Looking to try something different with a leftover panettone from the holidays? Try this recipe to give new life to a traditional Italian holiday cake.
Makes a 10.5” tart. Serves 8-10
|1 ¼ cup||Heavy cream|
|1 tsp||Vanilla extract or 1 Vanilla pod, seeds scraped|
|1/3 cup||Brown sugar|
|4 Tbsp||Raw or turbinado sugar|
|1/4 cup||Semi-sweet chocolate chips|
- Preheat the oven to 350°. Wrap the outside of your fluted tart tin with tin foil. Lightly grease the tin with 1 Tbsp of butter.
- Combine the remaining butter and raw sugar, crumble half the mixture into the tin.
- Place the cream, milk and vanilla into a saucepan over medium heat. In a bowl, whisk the eggs and sugar vigorously until paler in colour. Once the milk mixture begins to steam, remove it from the heat. While whisking, gradually pour the hot milk onto the eggs. Whisk well then pour back into the pan.
- Place the pan over medium heat and continuously whisk until the mixture has slightly thickened to the consistency of cream. Decant into a clean bowl and set aside.

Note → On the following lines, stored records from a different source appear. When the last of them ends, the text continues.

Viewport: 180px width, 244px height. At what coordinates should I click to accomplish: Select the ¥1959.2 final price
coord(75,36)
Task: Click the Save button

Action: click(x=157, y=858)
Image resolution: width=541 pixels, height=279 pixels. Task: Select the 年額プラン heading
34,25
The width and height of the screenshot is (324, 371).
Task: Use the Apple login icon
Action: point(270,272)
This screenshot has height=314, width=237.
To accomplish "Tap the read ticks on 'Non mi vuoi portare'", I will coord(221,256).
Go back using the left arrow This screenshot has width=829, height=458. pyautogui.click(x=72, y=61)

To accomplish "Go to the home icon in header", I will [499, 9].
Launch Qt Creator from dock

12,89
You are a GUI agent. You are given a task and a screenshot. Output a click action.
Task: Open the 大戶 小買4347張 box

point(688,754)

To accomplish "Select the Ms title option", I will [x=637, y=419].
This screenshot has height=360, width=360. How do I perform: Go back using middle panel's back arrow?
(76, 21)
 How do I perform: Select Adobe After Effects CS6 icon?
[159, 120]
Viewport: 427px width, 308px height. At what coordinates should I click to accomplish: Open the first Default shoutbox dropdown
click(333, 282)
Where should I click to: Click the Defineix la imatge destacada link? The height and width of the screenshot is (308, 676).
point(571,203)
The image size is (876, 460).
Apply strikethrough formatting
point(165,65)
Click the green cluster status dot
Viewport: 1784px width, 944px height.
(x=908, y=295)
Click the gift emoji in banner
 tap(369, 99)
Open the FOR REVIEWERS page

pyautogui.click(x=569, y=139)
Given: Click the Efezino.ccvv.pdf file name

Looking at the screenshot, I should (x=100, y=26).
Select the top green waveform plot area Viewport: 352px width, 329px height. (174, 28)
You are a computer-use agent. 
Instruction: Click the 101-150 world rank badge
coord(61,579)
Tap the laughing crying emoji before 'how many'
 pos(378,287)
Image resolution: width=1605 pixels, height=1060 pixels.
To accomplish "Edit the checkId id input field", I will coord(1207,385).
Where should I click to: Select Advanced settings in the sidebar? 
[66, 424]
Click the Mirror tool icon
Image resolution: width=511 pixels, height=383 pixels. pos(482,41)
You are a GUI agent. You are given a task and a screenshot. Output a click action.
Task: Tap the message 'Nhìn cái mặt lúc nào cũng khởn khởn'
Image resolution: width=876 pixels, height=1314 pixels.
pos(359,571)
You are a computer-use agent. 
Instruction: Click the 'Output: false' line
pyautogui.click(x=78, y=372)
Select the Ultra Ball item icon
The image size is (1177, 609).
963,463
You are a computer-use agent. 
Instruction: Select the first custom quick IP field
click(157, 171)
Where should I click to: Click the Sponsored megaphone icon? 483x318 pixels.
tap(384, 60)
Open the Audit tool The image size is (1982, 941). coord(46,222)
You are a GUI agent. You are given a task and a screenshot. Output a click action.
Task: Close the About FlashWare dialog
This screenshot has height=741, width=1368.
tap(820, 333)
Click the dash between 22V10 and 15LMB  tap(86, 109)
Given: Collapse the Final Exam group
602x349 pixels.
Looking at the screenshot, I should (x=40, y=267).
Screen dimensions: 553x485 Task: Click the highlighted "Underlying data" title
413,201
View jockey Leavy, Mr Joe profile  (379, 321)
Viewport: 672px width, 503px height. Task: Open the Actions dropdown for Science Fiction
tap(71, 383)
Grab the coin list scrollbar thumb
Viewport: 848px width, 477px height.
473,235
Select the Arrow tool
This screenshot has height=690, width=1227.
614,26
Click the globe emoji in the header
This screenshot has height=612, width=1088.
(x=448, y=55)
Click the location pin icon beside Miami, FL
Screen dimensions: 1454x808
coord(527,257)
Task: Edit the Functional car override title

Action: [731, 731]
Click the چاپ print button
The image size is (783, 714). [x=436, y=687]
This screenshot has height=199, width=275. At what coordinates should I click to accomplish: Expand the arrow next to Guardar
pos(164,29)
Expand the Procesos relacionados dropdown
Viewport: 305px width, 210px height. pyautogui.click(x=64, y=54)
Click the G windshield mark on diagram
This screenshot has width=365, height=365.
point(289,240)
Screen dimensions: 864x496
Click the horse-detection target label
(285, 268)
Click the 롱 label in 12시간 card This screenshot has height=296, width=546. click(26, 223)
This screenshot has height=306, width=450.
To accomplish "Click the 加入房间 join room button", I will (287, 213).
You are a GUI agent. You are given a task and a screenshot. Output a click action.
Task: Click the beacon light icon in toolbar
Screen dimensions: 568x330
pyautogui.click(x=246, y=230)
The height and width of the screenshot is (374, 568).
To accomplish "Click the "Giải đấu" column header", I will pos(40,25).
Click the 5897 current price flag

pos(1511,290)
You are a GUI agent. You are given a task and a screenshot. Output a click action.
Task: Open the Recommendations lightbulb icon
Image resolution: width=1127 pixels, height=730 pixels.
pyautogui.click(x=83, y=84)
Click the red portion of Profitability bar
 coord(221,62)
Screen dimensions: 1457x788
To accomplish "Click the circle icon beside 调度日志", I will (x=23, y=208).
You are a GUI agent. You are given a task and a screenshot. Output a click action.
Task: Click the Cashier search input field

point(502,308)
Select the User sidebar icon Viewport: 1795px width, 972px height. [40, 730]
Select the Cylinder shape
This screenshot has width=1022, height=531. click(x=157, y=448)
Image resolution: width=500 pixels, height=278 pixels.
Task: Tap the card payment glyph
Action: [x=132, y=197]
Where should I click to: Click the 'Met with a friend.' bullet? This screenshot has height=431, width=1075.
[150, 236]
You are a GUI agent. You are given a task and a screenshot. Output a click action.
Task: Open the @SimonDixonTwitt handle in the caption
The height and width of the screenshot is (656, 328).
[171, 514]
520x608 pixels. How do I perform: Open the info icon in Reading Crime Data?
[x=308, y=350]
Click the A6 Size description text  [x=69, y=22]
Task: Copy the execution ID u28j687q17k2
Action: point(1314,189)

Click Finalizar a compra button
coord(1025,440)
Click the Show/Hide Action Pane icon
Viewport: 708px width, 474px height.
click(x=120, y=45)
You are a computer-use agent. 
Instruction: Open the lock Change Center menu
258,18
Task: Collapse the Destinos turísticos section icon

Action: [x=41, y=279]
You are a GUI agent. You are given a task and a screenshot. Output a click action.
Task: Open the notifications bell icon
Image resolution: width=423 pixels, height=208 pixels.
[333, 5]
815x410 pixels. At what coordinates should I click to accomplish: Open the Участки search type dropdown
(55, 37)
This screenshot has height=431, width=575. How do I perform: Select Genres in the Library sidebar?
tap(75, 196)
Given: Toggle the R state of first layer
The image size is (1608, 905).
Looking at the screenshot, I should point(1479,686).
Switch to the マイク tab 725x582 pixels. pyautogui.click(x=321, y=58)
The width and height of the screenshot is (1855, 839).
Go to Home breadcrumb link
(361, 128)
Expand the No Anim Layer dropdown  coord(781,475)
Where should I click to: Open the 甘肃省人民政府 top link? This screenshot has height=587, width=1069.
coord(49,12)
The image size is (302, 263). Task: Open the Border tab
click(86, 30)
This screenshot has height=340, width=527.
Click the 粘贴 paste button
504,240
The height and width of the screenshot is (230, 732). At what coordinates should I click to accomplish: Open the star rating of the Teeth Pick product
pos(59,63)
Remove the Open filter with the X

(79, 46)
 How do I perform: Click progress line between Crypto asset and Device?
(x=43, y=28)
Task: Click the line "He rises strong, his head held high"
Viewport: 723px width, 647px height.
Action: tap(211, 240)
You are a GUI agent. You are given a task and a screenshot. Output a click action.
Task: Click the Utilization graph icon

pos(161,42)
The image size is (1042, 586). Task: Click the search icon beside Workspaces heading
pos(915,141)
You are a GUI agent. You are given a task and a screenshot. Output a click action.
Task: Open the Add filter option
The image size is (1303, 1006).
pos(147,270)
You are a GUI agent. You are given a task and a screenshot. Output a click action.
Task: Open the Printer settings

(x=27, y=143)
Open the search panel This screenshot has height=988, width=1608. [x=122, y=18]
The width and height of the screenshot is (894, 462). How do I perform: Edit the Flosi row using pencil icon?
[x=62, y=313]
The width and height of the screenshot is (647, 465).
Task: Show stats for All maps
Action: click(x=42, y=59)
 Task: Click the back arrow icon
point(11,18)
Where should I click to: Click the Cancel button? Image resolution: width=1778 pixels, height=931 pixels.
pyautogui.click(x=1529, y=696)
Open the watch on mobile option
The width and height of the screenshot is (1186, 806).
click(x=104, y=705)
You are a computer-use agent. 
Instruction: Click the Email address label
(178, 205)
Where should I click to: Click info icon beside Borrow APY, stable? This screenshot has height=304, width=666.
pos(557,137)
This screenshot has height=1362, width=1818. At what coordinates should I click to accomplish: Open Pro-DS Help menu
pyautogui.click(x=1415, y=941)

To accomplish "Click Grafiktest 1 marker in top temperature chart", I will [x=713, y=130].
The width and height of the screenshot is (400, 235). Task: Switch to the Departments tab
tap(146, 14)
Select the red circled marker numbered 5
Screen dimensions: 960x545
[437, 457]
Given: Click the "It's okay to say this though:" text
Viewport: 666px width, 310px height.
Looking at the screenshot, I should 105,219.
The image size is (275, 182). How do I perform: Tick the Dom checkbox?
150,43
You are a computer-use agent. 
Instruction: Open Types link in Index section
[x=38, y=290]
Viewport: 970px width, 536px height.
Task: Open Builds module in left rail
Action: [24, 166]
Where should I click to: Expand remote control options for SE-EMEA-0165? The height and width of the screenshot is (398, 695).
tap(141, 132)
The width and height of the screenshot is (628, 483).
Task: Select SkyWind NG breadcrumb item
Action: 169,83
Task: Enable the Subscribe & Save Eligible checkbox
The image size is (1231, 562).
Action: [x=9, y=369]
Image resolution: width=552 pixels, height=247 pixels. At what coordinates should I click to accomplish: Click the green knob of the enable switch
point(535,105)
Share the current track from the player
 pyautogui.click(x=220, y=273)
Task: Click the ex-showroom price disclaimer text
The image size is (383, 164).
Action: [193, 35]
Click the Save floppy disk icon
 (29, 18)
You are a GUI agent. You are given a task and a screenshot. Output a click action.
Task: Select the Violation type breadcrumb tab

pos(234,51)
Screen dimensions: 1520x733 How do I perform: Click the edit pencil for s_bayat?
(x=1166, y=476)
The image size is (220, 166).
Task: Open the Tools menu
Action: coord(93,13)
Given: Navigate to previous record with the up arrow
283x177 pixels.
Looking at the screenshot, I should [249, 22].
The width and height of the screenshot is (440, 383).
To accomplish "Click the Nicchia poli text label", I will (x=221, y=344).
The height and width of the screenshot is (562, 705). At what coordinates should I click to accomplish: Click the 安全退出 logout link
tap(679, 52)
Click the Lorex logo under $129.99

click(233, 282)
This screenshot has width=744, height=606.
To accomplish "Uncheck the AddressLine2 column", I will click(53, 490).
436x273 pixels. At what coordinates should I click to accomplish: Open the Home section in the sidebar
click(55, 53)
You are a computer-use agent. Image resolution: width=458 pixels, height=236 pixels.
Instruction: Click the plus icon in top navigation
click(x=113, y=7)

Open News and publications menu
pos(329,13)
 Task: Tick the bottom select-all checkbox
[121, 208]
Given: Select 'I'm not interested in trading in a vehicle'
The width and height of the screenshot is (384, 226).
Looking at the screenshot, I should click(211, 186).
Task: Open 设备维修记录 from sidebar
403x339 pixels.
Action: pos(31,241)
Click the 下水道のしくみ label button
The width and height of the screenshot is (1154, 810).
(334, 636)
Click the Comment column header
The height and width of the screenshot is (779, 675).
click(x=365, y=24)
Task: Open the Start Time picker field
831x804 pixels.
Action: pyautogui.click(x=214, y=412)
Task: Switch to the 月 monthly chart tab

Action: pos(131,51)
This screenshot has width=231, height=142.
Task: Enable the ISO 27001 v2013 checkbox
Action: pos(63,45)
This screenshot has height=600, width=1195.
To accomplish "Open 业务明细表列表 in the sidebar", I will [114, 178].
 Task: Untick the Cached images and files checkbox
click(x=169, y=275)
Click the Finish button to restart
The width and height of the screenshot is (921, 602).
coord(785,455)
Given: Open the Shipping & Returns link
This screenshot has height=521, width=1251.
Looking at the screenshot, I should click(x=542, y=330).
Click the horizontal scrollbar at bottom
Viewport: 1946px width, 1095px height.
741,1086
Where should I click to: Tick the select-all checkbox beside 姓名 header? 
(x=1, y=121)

- Slice the bottom and sides off the panettone. Cube the remaining piece. Firmly press the sliced pieces into the tart tin, working your way up the sides while patching together. This will form your crust. Pour 1/3 of the warm custard onto the base and allow it to soak in. Sprinkle over a couple of chocolate chips.
- Place the cubed panettone into the warm custard for 10 seconds then remove and place into the tin. Repeat until all the panettone is built into a mound. Gently press down and allow it to sit for 10 minutes.
- Pour the remaining custard onto the tart every couple minute, allowing it to soak through. Sprinkle with remaining butter/sugar mixture and chocolate chips, bake for 35 minutes until golden brown. Allow to cool before serving with whipped cream.